Thanks for the thorough review.  I've made a few clarifications based on this.

I've combined these changes with those suggested by Roman, which you can preview here:

On Tue, Aug 6, 2019, at 02:28, Benjamin Kaduk via Datatracker wrote:
> There are both pretty minor points, in the grand scheme of things, but I
> do think it would be hazardous to publish the document without
> addressing them.
> The semantics surrounding the "external_id_hash" TLS extension seem
> insufficiently specified to admit interoperable implementation.  In
> Section 3.2 we read that it "carries a hash of the identity assertion that
> communicating peers have exchanged", as if there was a single
> distinguished identity assertion for the session.  But, if we read on,
> we learn that there is not one identity assertion, but (in the general
> case) two, one for each party, and that what seems to actually be
> intended is that each party sends the hash of the identity assertion
> corresponding to the sender's identity, with the requirements to send an
> empty external_id_hash if the party in question is not providing
> identity bindings.  Additionally, the text about having an empty
> "external_id_hash" extension in ClientHello or
> ServerHello/EncryptedExtensions is written in a way that implies that
> all parties generate a ClientHello and all parties generate a
> ServerHello or EncryptedExtensions message, whereas these are actually
> conditional on whether the party is acting as (D)TLS client or server.
> Similarly, the current text for the last sentence of Section 3.2 ("In
> TLS 1.3, the "external_id_hash" extension MUST be sent in the
> EncryptedExtensions message.") can be (mis)read as implying that all
> EncryptedExtensions messages sent by TLS servers that implement this
> specification must include this extension, which would violate the TLS
> extension-negotiation model since it mandates the server sending an
> extension without regard to the client having indicated support for the
> extension.  Perhaps "MUST NOT be sent in the TLS 1.3 ServerHello message"
> conveys the restriction more clearly?
> (A similar comment applies to the corresponding statement in Section
> 4.3, which interestingly enough already has a "In TLS 1.3, the
> "external_session_id" extension MUST NOT be included in a ServerHello."
> disclaimer in addition to the problematic sentence.)
> ----------------------------------------------------------------------
> ----------------------------------------------------------------------
> Section 2
>    A similar attack can be mounted without any communications
>    established based on the SDP "fingerprint" attribute [FINGERPRINT].
> At this point in the document, I don't know how to interpret "without
> any communications established based on".
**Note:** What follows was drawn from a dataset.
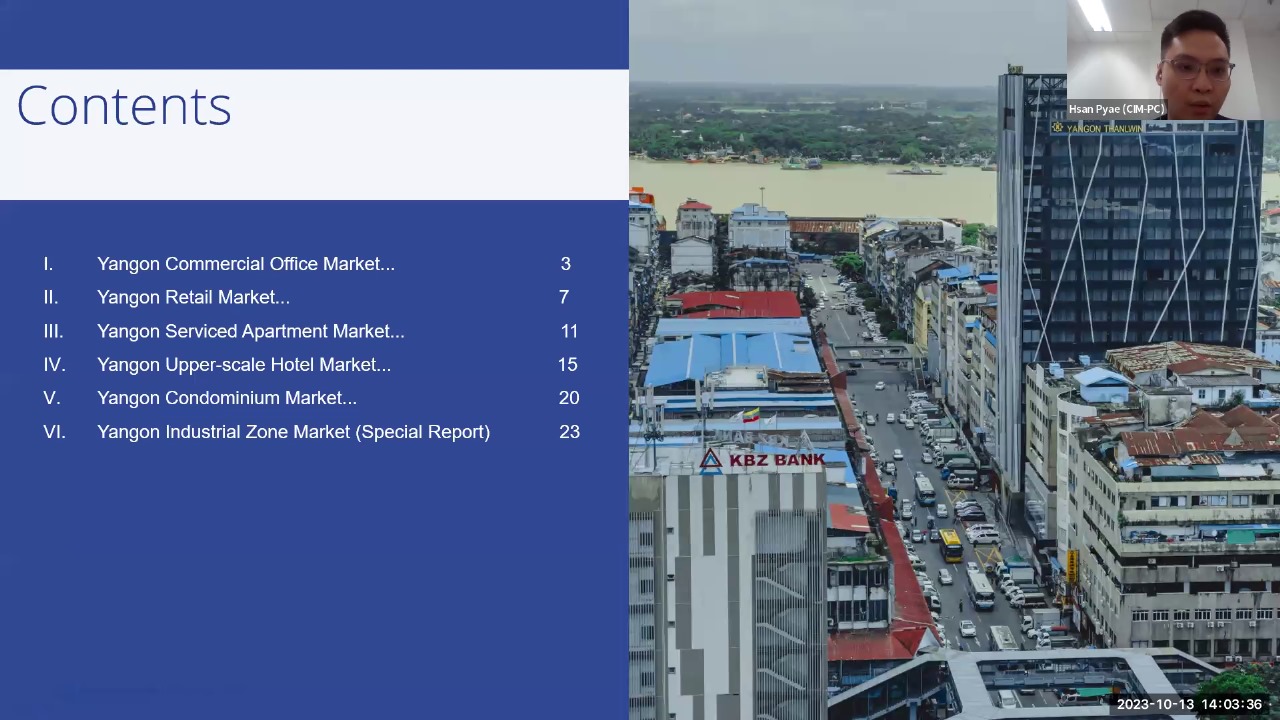Click the red KBZ Bank triangle logo

[710, 459]
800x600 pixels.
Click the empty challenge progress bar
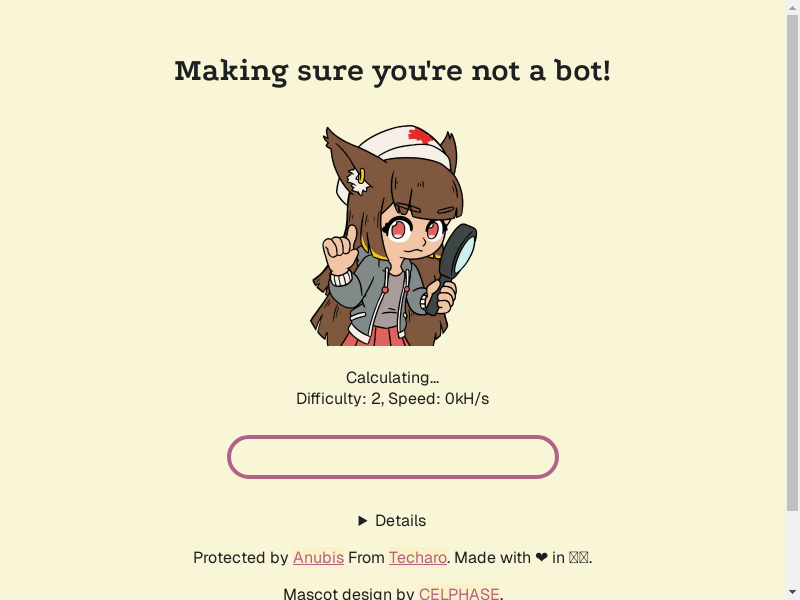point(393,457)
Yeah, that is pure gibberish.  Sorry about that.  Changed to:

A similar attack can be mounted based solely on the SDP `fingerprint` attribute
[FINGERPRINT] without compromising the integrity of the signaling channel.

> Section 2.1
>    1.  An attacker can only modify the parts of the session signaling
>        for a session that they are part of, which is limited to their
>        own offers and answers.
> nit(?): the first part of the sentence suggests that the attacker can
> modify their peers' offers/answers, and it's not entirely clear (from a
> rhetorical sense) how the latter clause is supposed to relate to the
> first.


   1. An attacker can only modify the parts of the session signaling that they are
   responsible for producing, namely their own offers and answers.
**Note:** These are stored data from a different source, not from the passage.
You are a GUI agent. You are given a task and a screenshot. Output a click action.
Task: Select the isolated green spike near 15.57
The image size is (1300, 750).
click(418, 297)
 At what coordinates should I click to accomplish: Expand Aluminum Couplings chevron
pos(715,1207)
>    The combination of these two constraints make the spectrum of
>    possible attacks quite limited.  An attacker is only able to switch
>    its own certificate fingerprint for a valid certificate that is
>    acceptable to its peer.  Attacks therefore rely on joining two
>    separate sessions into a single session.
> nit: It's not clear to me (at this point in the document) whether this
> is "victim A connects to attacker and also to victim B, and attacker
> merges the first session into the second", or "victim A connects to
> attacker and attacker connects to victim B, and attacker splices the two
> together and steps out of the way".  (I assume the latter, but the text
> hasn't clarified it yet.)

It's really difficult to provide some context without providing all of it.  Writing out the gory details is tricky, so your little uncertainty is hard to resolve (it's both, but the former has greater potential for mischief).  I've resorted to forward references here rather than explaining this further at this stage of the document.

> Section 2.3
>    Third-party call control (3PCC) [RFC3725] is a technique where a
>    signaling peer establishes a call that is terminated by a different
>    entity.  This attack is very similar to the 3PCC technique, except
>    where the TLS peers are aware of the use of 3PCC.
> nit: Rhetorically-wise, I don't know what "except" is intended to mean
> here.  Is the attack like 3PCC but in normal 3PCC the peers are unaware
> of 3PCC use and in the attack they are?  The other way around?  ("except
> that in the 3PCC case the TLS peers are aware of its use" would
> disambiguate fine, I think.)

This turns out to be subtly wrong.  The "except" is in two parts now:

Third-party call control (3PCC) [RFC3725] is a technique where a signaling
peer establishes a call that is terminated by a different entity.  This attack
is very similar in effect to some 3PCC practices, so use of 3PCC could appear to
be an attack.  However, 3PCC that follows RFC 3725 guidance is unaffected, and
peers that are aware of changes made by a 3PCC controller can correctly
distinguish actions of a 3PCC controller from attack.

> Section 3.2
>    A WebRTC identity assertion is provided as a JSON [JSON] object that
>    is encoded into a JSON text.  The resulting string is then encoded
>    using UTF-8 [UTF8].  The content of the "external_id_hash" extension
> I don't really understand the separate UTF-8 step -- RFC 8259 already
> requires text to be UTF-8 encoded.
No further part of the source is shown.